151. Passage by Lois McMaster Bujold (2008)
The Sharing Knife, Book 3

Read my review of book:
1. Beguilement
2. Legacy

Length: 438 pages
Genre: Fantasy

Started: 02 December 2010
Finished: 04 December 2010

Where did it come from? Bought at Bookcloseouts.
Why do I have it? I’d bought the rest of the series (although I hadn’t read it yet, because I am a bad kid.)
How long has it been on my TBR pile? Since 24 March 2010.

A slow trip down the
river, stopping to perform
magic on the way.

Summary: In the world of The Sharing Knife, Farmers think Lakewalkers are necromantic sorcerers and cannibals, while the Lakewalkers – who spend most of their time hunting and killing the evil life-sucking malices – think that Farmers are little more than dumb animals. That makes the marriage of Dag, a Lakewalker patroller, and Fawn Bluefield, an inquisitive Farmer girl, very unusual indeed. After they’ve been unceremoniously turned out of Dag’s Lakewalker camp, the couple heads out on a mission of their own. Dag’s convinced that the centuries-long rift between Lakewalkers and Farmers is causing nothing but problems for both sides, so he’s determined that he and Fawn are going to be the ones to bridge the gap and start repairing the misunderstandings. They head south to the river, where they find themselves passage on a most unusual riverboat, with a decidedly motley crew. The boat is captained by a young woman named Berry, who is determined to find out what happened to her father and fiance, who disappeared on the river the year before… although whether by natural causes or something more sinister is yet to be determined…

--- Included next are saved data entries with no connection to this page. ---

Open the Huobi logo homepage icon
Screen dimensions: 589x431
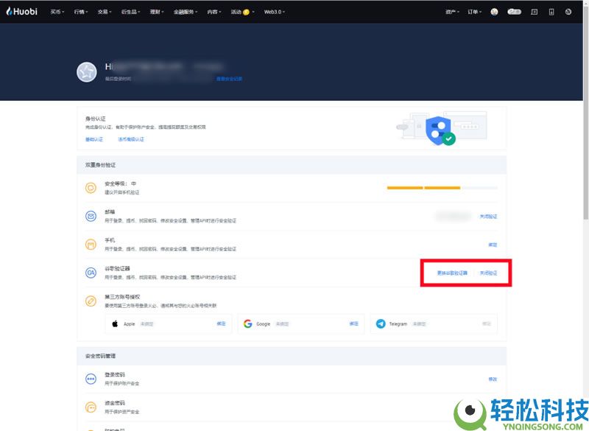pos(21,11)
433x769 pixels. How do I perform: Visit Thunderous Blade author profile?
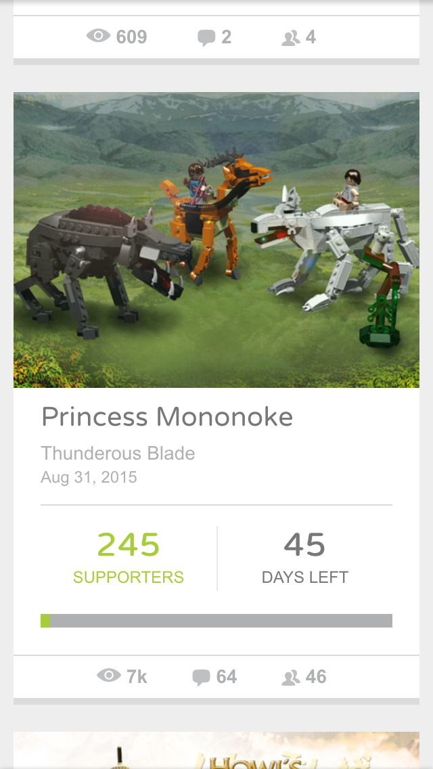click(x=118, y=453)
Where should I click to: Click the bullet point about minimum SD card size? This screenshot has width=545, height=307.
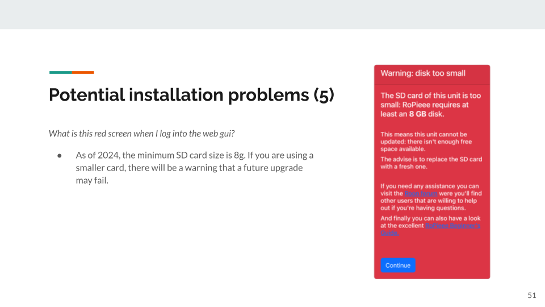[195, 168]
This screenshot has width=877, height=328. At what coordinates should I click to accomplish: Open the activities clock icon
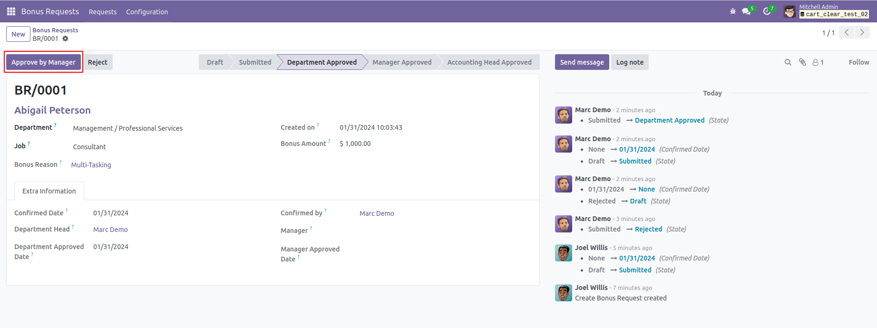tap(767, 11)
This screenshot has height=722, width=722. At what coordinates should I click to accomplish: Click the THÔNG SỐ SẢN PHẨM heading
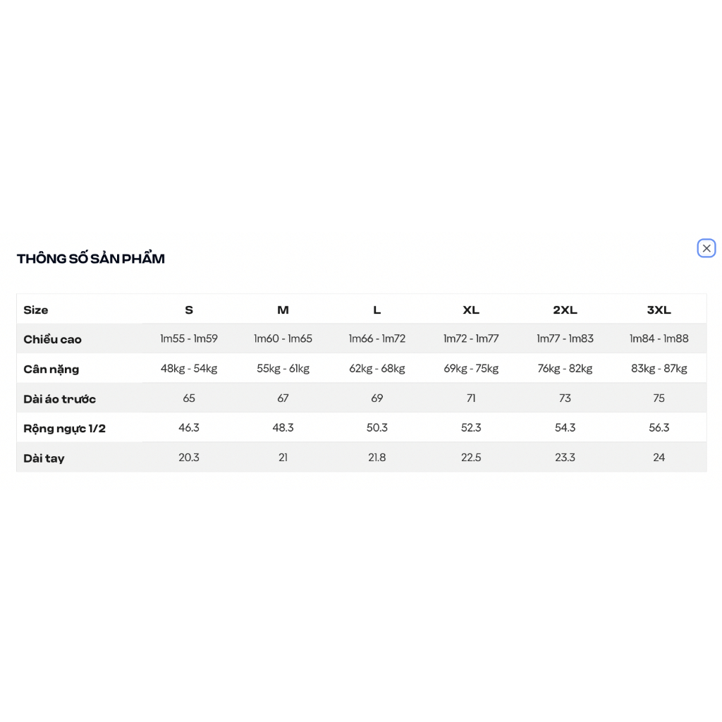coord(91,258)
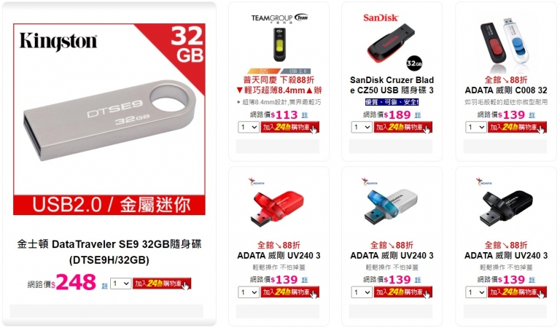
Task: Click the note link beside the $113 price
Action: 305,115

Review: While I’ve thoroughly fallen in love with both Fawn and Dag, and don’t mind any excuse to read more about them, this book didn’t quite live up to the earlier books in the series. I think it was because it lacked a single overarching plot and was more episodic in nature – hence my somewhat disjointed attempt at a summary, above. Each episode was certainly interesting, and added to the big picture of the series as a whole, but one didn’t always flow smoothly into the next, and the lack of a single motivating story line meant that the whole book felt like “Dag and Fawn float downriver, doin’ stuff along the way.”

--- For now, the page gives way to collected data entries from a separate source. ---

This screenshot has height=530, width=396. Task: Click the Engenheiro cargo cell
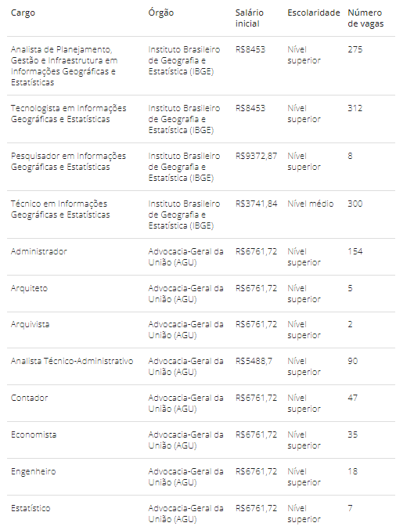point(33,471)
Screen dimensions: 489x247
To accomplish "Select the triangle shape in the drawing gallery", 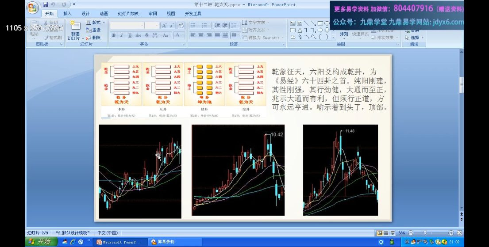I will click(x=300, y=30).
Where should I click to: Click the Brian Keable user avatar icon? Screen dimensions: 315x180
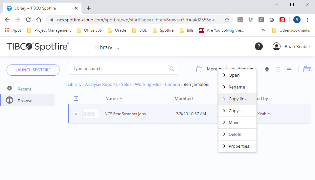point(277,46)
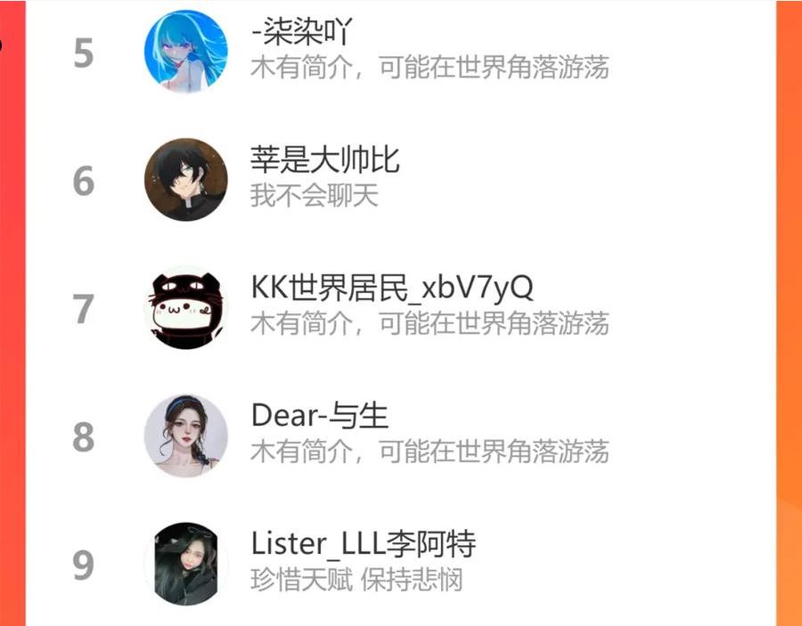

But, like I said, at least it was interesting stuff. There are a couple of new turns in the story, and in the character development, that I wasn’t expecting but which open up a lot of new possibilities. Bujold also spends a lot of time worldbuilding, as Dag figures out more about how Lakewalker magic really works, and y’all know how much I love a complex and internally consistent magical system. There are several new characters added to the mix in this volume, and I liked most of them almost as much as I like Fawn and Dag – Fawn’s brother Whit, in particular, grew on me, as did the young Lakewalker Remo. I also thought that the riverboating aspect of this book was a cool (and very well-detailed) addition to the mix – it’s not something you see often as a setting for fantasy novels, and it gave the book a unique flair. And, really, let’s be honest: Bujold’s got me well and hooked into these characters and this story, so I’ll happily read about them doin’ stuff for at least another book’s worth. 4 out of 5 stars.

Recommendation: This one doesn’t even come close to standing alone; all of its cool worldbuilding is building on top of what’s come before without much recapitulation. But the series as a whole should definitely be of interest to anyone who likes well-developed non-traditional fantasy worlds, and doesn’t mind a little romance (really not much at all, at least in this volume) stirred into the mix.

This Review on LibraryThing | This Book on LibraryThing | This Book on Amazon

Other Reviews: Dear Author, Fantasy Book Critic
Have you reviewed this book? Leave a comment with the link and I’ll add it in.

First Line: Dag was riding up the lane thinking only of the chances of a Bluefield farm lunch, and his likelihood of needing a nap afterward, when the arrow hissed past his face.